**REQUIRED ACTION**: Write out all entries word for word.

[[ SOURCE DATA, beginning ]]

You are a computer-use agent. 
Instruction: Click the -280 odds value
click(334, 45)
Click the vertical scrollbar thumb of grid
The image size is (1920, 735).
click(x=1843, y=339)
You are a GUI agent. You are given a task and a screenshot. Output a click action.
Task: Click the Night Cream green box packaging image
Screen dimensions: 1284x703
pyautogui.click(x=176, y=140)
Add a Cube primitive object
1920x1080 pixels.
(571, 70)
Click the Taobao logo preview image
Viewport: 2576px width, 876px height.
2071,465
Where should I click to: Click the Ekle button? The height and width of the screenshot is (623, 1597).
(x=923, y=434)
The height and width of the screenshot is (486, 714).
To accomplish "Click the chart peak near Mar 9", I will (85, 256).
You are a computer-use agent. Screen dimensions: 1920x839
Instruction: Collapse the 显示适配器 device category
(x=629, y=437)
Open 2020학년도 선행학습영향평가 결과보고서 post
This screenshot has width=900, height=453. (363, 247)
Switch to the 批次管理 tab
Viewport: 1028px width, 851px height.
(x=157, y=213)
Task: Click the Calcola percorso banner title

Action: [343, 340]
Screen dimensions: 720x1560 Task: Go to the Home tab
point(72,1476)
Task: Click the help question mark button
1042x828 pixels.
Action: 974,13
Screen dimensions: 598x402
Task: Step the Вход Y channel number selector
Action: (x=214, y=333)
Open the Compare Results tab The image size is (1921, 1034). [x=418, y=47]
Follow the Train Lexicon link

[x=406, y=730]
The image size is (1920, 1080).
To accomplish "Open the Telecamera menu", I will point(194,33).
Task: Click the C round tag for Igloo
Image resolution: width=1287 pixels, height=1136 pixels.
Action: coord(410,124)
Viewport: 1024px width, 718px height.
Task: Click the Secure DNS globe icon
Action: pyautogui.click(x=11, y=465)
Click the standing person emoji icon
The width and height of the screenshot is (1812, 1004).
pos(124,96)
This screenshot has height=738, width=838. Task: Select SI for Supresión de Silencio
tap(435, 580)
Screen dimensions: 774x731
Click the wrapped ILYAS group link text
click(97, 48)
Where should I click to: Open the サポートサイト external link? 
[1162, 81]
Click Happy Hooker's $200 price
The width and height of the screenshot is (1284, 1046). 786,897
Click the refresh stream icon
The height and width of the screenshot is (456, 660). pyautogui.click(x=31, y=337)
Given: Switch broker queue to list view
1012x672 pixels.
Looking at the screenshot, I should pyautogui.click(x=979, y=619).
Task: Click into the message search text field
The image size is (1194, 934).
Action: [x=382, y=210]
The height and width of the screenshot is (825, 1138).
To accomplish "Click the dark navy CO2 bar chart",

[[ SOURCE DATA, end ]]

**EXPECTED ANSWER**:
You are a computer-use agent. 
Instruction: Click the -280 odds value
click(334, 45)
Click the vertical scrollbar thumb of grid
The image size is (1920, 735).
click(x=1843, y=339)
You are a GUI agent. You are given a task and a screenshot. Output a click action.
Task: Click the Night Cream green box packaging image
Screen dimensions: 1284x703
pyautogui.click(x=176, y=140)
Add a Cube primitive object
1920x1080 pixels.
(571, 70)
Click the Taobao logo preview image
Viewport: 2576px width, 876px height.
2071,465
Where should I click to: Click the Ekle button? The height and width of the screenshot is (623, 1597).
(x=923, y=434)
The height and width of the screenshot is (486, 714).
To accomplish "Click the chart peak near Mar 9", I will (85, 256).
You are a computer-use agent. Screen dimensions: 1920x839
Instruction: Collapse the 显示适配器 device category
(x=629, y=437)
Open 2020학년도 선행학습영향평가 결과보고서 post
This screenshot has width=900, height=453. (363, 247)
Switch to the 批次管理 tab
Viewport: 1028px width, 851px height.
(x=157, y=213)
Task: Click the Calcola percorso banner title

Action: [343, 340]
Screen dimensions: 720x1560 Task: Go to the Home tab
point(72,1476)
Task: Click the help question mark button
1042x828 pixels.
Action: 974,13
Screen dimensions: 598x402
Task: Step the Вход Y channel number selector
Action: (x=214, y=333)
Open the Compare Results tab The image size is (1921, 1034). [x=418, y=47]
Follow the Train Lexicon link

[x=406, y=730]
The image size is (1920, 1080).
To accomplish "Open the Telecamera menu", I will point(194,33).
Task: Click the C round tag for Igloo
Image resolution: width=1287 pixels, height=1136 pixels.
Action: coord(410,124)
Viewport: 1024px width, 718px height.
Task: Click the Secure DNS globe icon
Action: pyautogui.click(x=11, y=465)
Click the standing person emoji icon
The width and height of the screenshot is (1812, 1004).
pos(124,96)
This screenshot has height=738, width=838. Task: Select SI for Supresión de Silencio
tap(435, 580)
Screen dimensions: 774x731
Click the wrapped ILYAS group link text
click(97, 48)
Where should I click to: Open the サポートサイト external link? 
[1162, 81]
Click Happy Hooker's $200 price
The width and height of the screenshot is (1284, 1046). 786,897
Click the refresh stream icon
The height and width of the screenshot is (456, 660). pyautogui.click(x=31, y=337)
Given: Switch broker queue to list view
1012x672 pixels.
Looking at the screenshot, I should pyautogui.click(x=979, y=619).
Task: Click into the message search text field
The image size is (1194, 934).
Action: [x=382, y=210]
The height and width of the screenshot is (825, 1138).
To accomplish "Click the dark navy CO2 bar chart",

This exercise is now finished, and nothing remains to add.